Atrial pressure or central venous pressure represents the driving pressure that fills the ventricle (unless there is AVV stenosis).   Another important feature to consider is called preload-recruitable stroke work.  In health, increasing EDP by 1-2 mmHg increases end diastolic volume significantly.  This is why giving a fluid bolus to a healthy patient may increase RA pressure by 0-1 mmHg but may increase end diastolic volume (-> stroke volume ->cardiac output -> arterial blood pressure) by significantly more.  The relationship between these two variables is the end-diastolic pressure-volume relationship (EDPVR), plotted on a pressure-volume curve.  In patients who are ill, it is important to determine whether increasing atrial pressure increases stroke volume (or stroke work, which is stroke volume x pressure).  If administration of a small fluid bolus increases atrial pressure but does not significantly change systolic pressure or pulse pressure, then we presume that the compliance curve is steep (i.e. pathologic) and that further increasing EDP will not increase (i.e. recruit additional) stroke volume.  

Patients with compromized preload should be assessed for factors that may diminish ventricular compliance.

Impact of vascular tone on preload

Because preload is affected by atrial pressure, vascular tone significantly affects preload.  

For a given intravascular volume, vasodilation increases the reservior volume, reduces atrial pressure and decreases ventricular filling.  Patients with restrictive physiology may therefore poorly tolerate vasodilation (e.g. milrinone or sodium nitroprusside).

Vasoconstriction increases atrial pressure and increases ventricular filling.

At a single point in time, the circulation contains a set volume of blood, indicated by the volume in the beaker. Approximately 70% of this volume resides within the venous system, which is highly compliant. For a given intravascular volume, the tone of the venous system can substantially alter preload. Vasodilation (really synonymous with vasodilation) has the effect of pooling preload in the venous system. In patients with heart failure, this is advantageous because it diminishes atrial hypertension (and may explain much of the clinical benefit of phosphodiesterase inhibitors). In patients with diastolic dysfunction, venodilation may decrease preload (i.e EDV) by the same mechanism. This may manifest as hypotension –> volume administration, a pattern that may be countered by venoconstriction. Recall that hyperthermia also causes venodilation.

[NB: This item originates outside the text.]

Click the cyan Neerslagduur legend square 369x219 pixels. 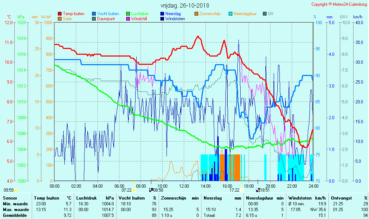pyautogui.click(x=231, y=14)
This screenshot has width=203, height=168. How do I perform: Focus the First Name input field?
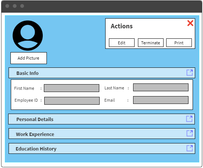(72, 88)
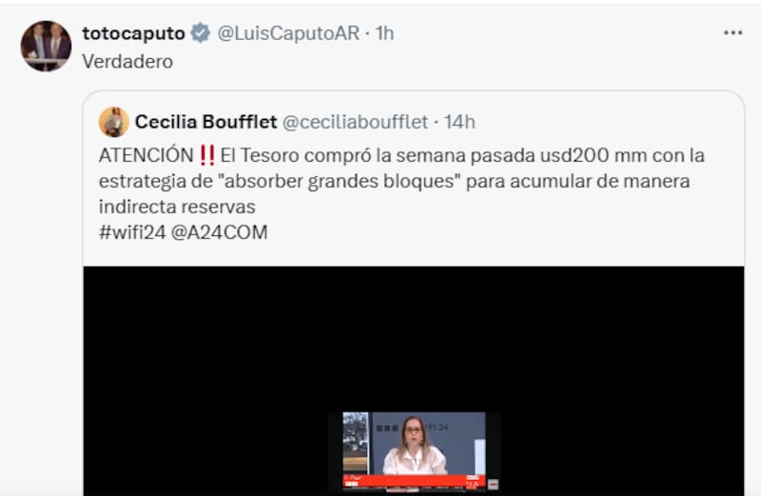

The cardiac cycle summarized in a curve

A single PV loop plots the relationship between ventricular pressure and volume throughout the cardiac cycle.

Systole (red line) begins (3) with an abrupt increase in ventricular pressure until it exceeds aortic diastolic pressure, opening the aortic valve (4). As ventricular volume decreases, pressure peaks and then decreases until the aortic valve closes as myocyte relaxation abruptly decreases pressure (1). The end-systolic pressure-volume relationship (ESPVR, black dotted line) describes how afterload affects stroke volume, and its slope is a measure of contractility (which can be affected by inotrope infusion). 

Diastole (blue line) begins at the end of systole (1) with myocyte relaxation and decrease in ventricular pressure. When atrial pressure exceeds ventricular pressure, the AV opens (2) causing an increase in ventricular volume until end-diastole is reached. The end-diastolic pressure volume relationship (EDPVR, dotted blue line) must be plotted over many heart beats and physiologic conditions; the slope and shape of this theoretical line is often the most important determinant of outcome (steep curves require high pressures to fill, resulting in atrial hypertension). Preload can be defined as end-diastolic volume, the X intercept of where the yellow line crosses EDPVR curve.